Engineering electronic materials with atomic precision will enable construction of tailored quantum devices exhibiting unique electronic, magnetic and optical properties, with the potential to impact fields ranging from quantum information science to next-generation computing and clean energy technologies. Atomically precise vertical structures can be formed by stacking different atomically-thin materials with diverse characteristics. The properties of individual layers, and their emergent interactions, show great promise for fundamental science and future technologies. To date, this process has been explored at the artisanal scale and has generated a wealth of scientific discoveries. However, the scalable construction of such heterostructures has remained a challenge, with individual stacks often built up though painstakingly manual processes with significant interfacial contamination. This project overcomes these challenges and enables scalable production of atomically-resolved heterostructures by developing an automated robotic platform to assemble layer materials under ultra-high vacuum conditions, resulting in a tool for production of materials with unprecedented complexity and interfacial cleanliness. Once developed, this system will be housed adjacent to the Stanford Nanofabrication Facility, where it will serve as a shared tool for Stanford researchers across a diverse interdisciplinary community. Additionally, this project will enhance undergraduate and graduate education through advanced coursework and research opportunities.
This project supports development of a novel instrument to automate the fabrication of designer quantum materials in the form of layered van der Waals (vdW) heterostructures. Existing processes which exclusively utilize exfoliated materials are limited by the stochastic nature of the samples, resulting in low throughput and geometric constraints on the resulting heterostructure. In contrast, this project utilizes both exfoliated and chemical vapor deposition (CVD)/molecular beam epitaxy (MBE)-grown source materials for enhanced throughput and improved sample size. The instrument employs interconnected ultra-high vacuum (UHV) chambers to maintain atomically pristine surfaces, and uses precision nanopositioning stages, microstructured adhesive effectors, an optical microscope, and computer vision algorithms to enable user-friendly, high-throughput fabrication and deposition onto arbitrary substrates. The UHV sample preparation chamber and vacuum suitcase facilitate inert sample processing, enabling study of air-sensitive 2D materials. Integrated in-situ UHV-CVD growth of large area, single-crystal graphene and hBN provide access to pristine samples which are critical to the investigation of vdW heterostructures with controlled rotational alignment.
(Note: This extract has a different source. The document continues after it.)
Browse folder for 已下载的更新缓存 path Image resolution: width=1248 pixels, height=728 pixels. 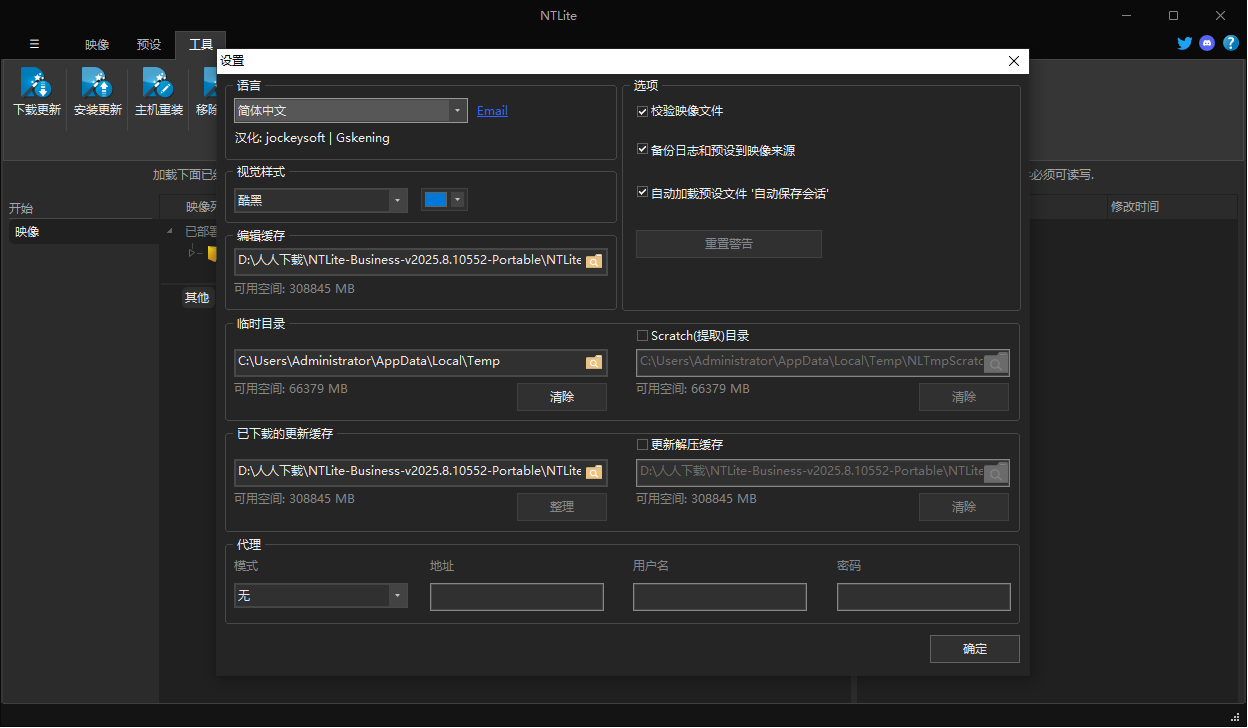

This instrument enables the study of diverse topics in condensed matter physics and materials science, including engineered strongly correlated phases in twisted many-layer structures, emergent topological superconductivity at heterointerfaces, and precisely localized studies of single-defect quantum devices. The five-year development project for this instrument enables a diverse team of Stanford researchers to explore these phenomena, and provides a nucleation point for collaboration across academia and industry.
This award reflects NSF's statutory mission and has been deemed worthy of support through evaluation using the Foundation's intellectual merit and broader impacts review criteria.